Naperville woman files fedral suit against the city

A Naperville woman acquitted in October of resisting or obstructing a Naperville peace officer is now seeking damages from the city and penalties for the officers involved in her arrest.

Malia "Kim" Bendis, 42, of the 2200 block of Mercer Court, filed a federal lawsuit Friday against the city and names the sergeant, two detectives and the officer she encountered on Jan. 23, 2013 as they escorted smart meter installation crews.

The whole encounter took place in front of Jennifer Stahl's Naperville home where crews were attempting to install the wireless meter.

Stahl and Bendis are leaders of the Naperville Smart Meter Awareness Group that opposes the wireless meters for privacy and a variety of believed health issues.

Bendis was using her cellphone to film utility crew trying to install a meter at Stahl's house on Jan. 23, 2013, when Naperville police Sgt. Nick Liberio ordered her arrest.

Prosecutors argued during her trial that Bendis flailed her arms and thrashed while refusing the officers' repeated orders for her to "stop, turn around and put her hands behind her back" as they attempted to arrest her for the eavesdropping charge that was later dropped after the Illinois Supreme Court ruled the law unconstitutional.

"My client is a Naperville housewife. She's not accustomed to being handcuffed," Bendis attorney Torreya Hamilton said Monday. "Since her arrest there's been some changes in Illinois' eavesdropping statute. I think the officers knew there was some trouble with the law at that point but they arrested her anyway."

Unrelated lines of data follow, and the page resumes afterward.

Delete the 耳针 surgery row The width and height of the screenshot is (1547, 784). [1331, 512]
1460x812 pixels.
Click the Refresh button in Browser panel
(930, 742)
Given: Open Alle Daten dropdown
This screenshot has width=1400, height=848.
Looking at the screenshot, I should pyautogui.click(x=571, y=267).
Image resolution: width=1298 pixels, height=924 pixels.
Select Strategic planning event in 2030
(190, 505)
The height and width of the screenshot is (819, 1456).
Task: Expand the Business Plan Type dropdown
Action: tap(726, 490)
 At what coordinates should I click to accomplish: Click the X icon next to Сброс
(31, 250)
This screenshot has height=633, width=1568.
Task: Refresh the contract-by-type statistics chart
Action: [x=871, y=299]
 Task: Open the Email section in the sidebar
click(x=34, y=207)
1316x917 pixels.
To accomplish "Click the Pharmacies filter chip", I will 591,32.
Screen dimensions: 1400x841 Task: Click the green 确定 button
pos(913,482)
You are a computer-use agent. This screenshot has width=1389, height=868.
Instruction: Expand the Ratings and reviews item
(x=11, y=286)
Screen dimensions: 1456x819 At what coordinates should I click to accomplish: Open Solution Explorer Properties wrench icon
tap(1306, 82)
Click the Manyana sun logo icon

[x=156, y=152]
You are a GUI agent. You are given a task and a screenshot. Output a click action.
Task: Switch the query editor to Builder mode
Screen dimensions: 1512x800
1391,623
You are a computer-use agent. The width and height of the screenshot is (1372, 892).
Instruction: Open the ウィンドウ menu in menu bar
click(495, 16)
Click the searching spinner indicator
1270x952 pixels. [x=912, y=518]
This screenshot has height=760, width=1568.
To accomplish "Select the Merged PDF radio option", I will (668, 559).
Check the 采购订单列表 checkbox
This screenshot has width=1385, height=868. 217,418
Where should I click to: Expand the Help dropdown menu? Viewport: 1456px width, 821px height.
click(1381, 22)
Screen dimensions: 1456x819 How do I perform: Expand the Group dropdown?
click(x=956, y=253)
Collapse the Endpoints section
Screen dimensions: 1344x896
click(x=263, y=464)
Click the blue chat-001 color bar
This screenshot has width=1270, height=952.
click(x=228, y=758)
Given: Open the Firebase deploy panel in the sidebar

The suit seeks a judgment against the officers and the city "in a fair and just amount sufficient to compensate (Bendis) for the injuries she has suffered, as well as

such other relief as is just and equitable."

Hamilton said Bendis "is not seeking millions."

"It's definitely not about the money for this family. Kim jus wants to tell her story to a jury of her peers and hopes that the officers will suffer some consequences," Hamilton said. "My client had to retain a criminal defense attorney to represent her. That's an injury by legal definition and the law allows you to recover money for representation, anxiety and humiliation caused."

City spokeswoman Linda LaCloche said the city had not yet been served Monday and had not reviewed the filing. Police Chief Robert Marshall also declined to comment Monday.

The case was assigned to a federal judge Monday morning in Chicago. A future court date has not yet been set but Hamilton hopes the case won't "drag on."

"Hopefully the city decides to resolve this quickly," Hamilton said. "Let's see how they respond. I hope they respond, settle this quickly and everyone can move on with their lives."

Bendis, in her role as president of the Naperville Smart Meter Awareness group, is also part to another federal lawsuit, filed Dec. 30, 2011. That suit is still pending and is

challenging the constitutionality of Naperville's "smart meter" program and seeking injunctive relief to stop the forced installation of smart meters on the Naperville homes and businesses, which did not want them.

More than 58,000 smart meters have since been installed throughout Naperville.